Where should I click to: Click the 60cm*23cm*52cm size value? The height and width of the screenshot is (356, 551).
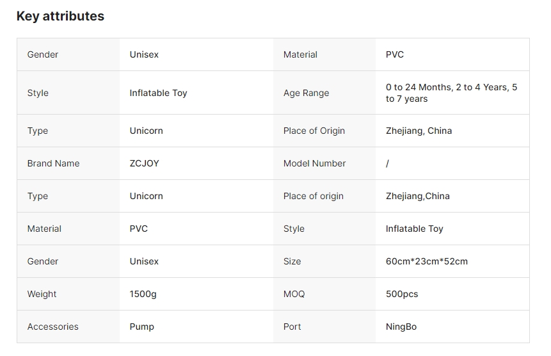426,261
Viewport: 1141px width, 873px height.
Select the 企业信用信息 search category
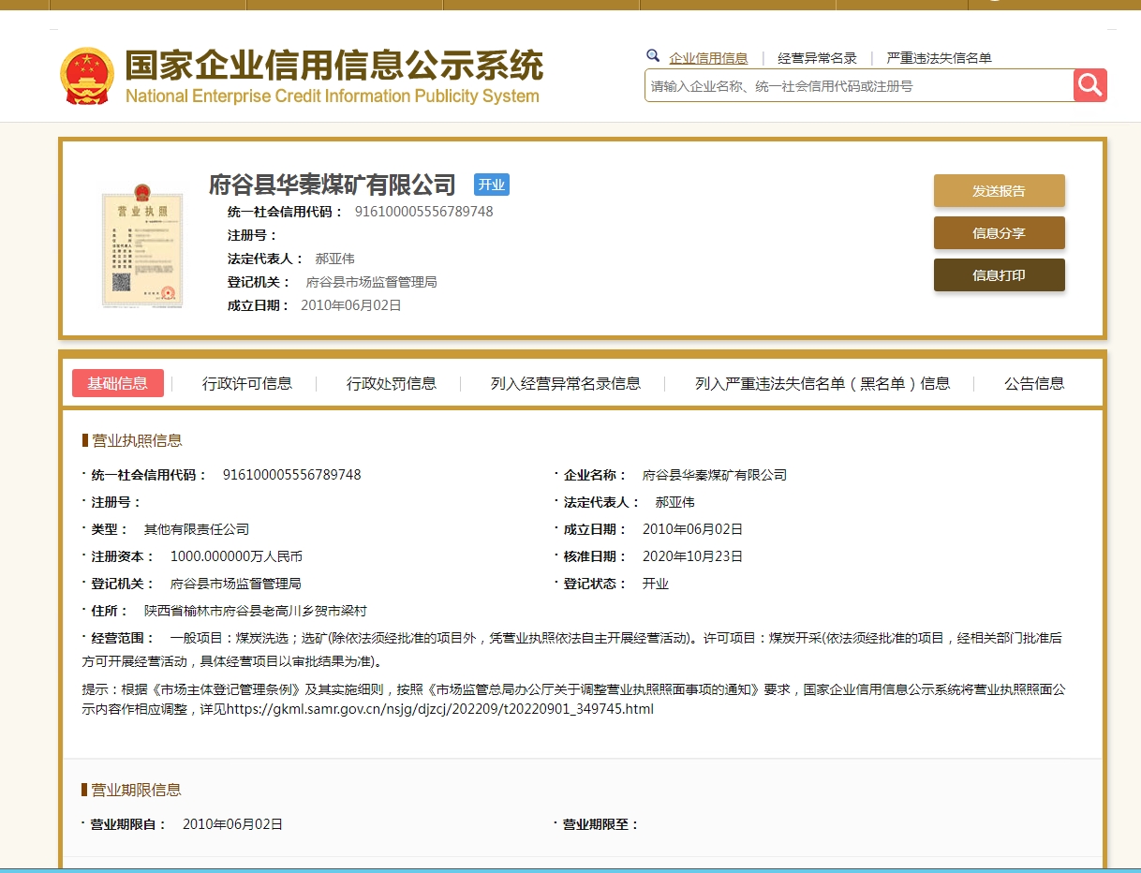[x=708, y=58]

..............................

▶ [Exercise directions]
Exclude every picture, then reproduce the remaining data character for character.

▶ [Exercise result]
Where should I click to: Click the 60cm*23cm*52cm size value? The height and width of the screenshot is (356, 551).
426,261
Viewport: 1141px width, 873px height.
Select the 企业信用信息 search category
[x=708, y=58]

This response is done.